▸ **FRAGMENTO**
----------------

Sí. Cuanto más lo pienso, más seguro estoy de estar en lo cierto, El lobo estepario, es una obra de iniciación al complejo y difuso conocimiento de lo que significa ser un ser humano. En su subtexto podemos encontrar revelaciones sobre el arte, sobre la política, sobre la filosofía. La magia de su pluma y la poderosa arquitectura metafórica que se entremezcla con una realidad cruda y plagada de ensoñaciones tiene un carácter evocador, nos deja el sabor de boca de aquellas revelaciones que, al escucharlas, ponen en funcionamiento algo dentro de nosotros que vibra y, sin saber muy bien cómo, nos dice ‘esto es cierto’, ‘esto es real’. Muchos, incluso, coinciden en que sus mensajes, tan solo han sido relatados con anterioridad por grandes maestros como Jesucristo o Buda.

Al igual que les ocurre a los fieles con La Biblia cuando descubren un crecimiento del relato acompasado a la ampliación de su capacidad de entendimiento, El Lobo Estepario es un discurso lleno de ecos que resuenan, cada vez de una forma distinta y que al releerlo, nos brinda nuevos mensajes codificados, nuevas revelaciones, nuevas lecciones que se reproducen a toda velocidad dentro de nuestro limitado campo de comprensión y que nos hacen alcanzar nuevas conclusiones sobre la dimensión más íntima y humana del mundo. A pesar de todo, a la hora de volver a releerla deambulando por sus páginas, tenemos la sensación de que no terminamos de arrancar todos los significados que se esconden detrás del negro sobre blanco. Pronto concluimos humildemente que, quizá, no son accesibles a nuestro grado de entendimiento y abandonamos su lectura con la promesa de regresar para desentrañar lo invisible al cabo de unos años, cuando la madurez y una nueva perspectiva del mundo sirvan para abrir la llave a espacios que, de momento, quedan ocultos a nuestra mirada.

Hermann Hesse se sintió especialmente influido por Jesús y Buda y posiblemente, su trabajo pueda entenderse como una poética transcripción de sus legados, relativamente más accesible y llana al común de los mortales de la era moderna. Por otra parte, la carga psicológica de su material narrativo puede entenderse como otra suerte de herencia de C. G. Jung quien, definitivamente, fue su maestro a este nivel.

¿Qué otra cosa es la creación en sí misma sino avanzar en el camino hacia la búsqueda de nuestra identidad? ¿Dónde se encuentra la fortaleza y la sagacidad de su relato si no es en la pura intención de aspirar a esta clase de creación? Él, junto a otros autores de su época, aspiraba a llegar a lo más profundo de sí mismo, a lograr ese conocimiento, esa sensación de pertenecerse a sí mismo.

----------------

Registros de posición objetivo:
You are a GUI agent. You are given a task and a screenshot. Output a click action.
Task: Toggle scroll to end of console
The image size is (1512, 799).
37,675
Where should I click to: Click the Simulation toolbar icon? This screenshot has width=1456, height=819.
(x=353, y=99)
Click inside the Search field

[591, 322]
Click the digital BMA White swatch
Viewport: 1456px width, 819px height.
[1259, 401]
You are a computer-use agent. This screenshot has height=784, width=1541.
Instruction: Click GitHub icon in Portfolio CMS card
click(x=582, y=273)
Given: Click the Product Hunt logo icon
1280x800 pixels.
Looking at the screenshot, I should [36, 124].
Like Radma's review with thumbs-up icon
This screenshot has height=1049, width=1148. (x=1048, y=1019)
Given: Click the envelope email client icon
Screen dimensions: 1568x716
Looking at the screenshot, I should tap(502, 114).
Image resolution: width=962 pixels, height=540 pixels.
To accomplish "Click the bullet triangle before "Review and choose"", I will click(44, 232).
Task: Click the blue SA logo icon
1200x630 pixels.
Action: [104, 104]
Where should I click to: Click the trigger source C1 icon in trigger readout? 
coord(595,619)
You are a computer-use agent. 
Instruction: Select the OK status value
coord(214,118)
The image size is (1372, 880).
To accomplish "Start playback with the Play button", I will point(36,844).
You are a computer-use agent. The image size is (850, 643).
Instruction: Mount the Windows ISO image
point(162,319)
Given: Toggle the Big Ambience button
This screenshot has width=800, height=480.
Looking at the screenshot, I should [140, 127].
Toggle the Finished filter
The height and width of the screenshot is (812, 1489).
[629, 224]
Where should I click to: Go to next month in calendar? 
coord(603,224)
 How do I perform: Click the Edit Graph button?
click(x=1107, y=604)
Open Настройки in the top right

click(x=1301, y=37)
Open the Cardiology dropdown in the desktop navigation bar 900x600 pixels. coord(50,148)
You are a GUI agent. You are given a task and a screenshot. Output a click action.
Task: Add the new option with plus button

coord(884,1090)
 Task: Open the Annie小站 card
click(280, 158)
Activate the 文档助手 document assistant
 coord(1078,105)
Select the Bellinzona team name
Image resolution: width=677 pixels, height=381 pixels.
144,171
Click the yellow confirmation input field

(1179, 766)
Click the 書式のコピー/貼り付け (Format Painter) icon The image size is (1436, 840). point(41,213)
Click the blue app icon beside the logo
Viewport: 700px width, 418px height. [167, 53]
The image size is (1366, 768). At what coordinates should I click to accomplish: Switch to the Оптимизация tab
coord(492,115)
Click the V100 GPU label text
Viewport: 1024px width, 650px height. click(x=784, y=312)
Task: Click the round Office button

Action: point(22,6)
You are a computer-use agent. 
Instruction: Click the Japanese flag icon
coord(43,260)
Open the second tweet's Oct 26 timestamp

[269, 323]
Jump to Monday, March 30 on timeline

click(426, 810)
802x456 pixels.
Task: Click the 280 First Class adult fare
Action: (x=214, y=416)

----------------

▸ **CONSIGNA 1**
Enumere los ámbitos sobre los cuales, según el fragmento sobre El lobo estepario, el subtexto de la obra ofrece revelaciones.
▸ **CONSIGNA 2**
Según el fragmento sobre El lobo estepario, ¿a quién se considera maestro de Hermann Hesse en el plano psicológico?

▸ **RESPUESTA 1**
El arte, la política y la filosofía.

▸ **RESPUESTA 2**
A C. G. Jung.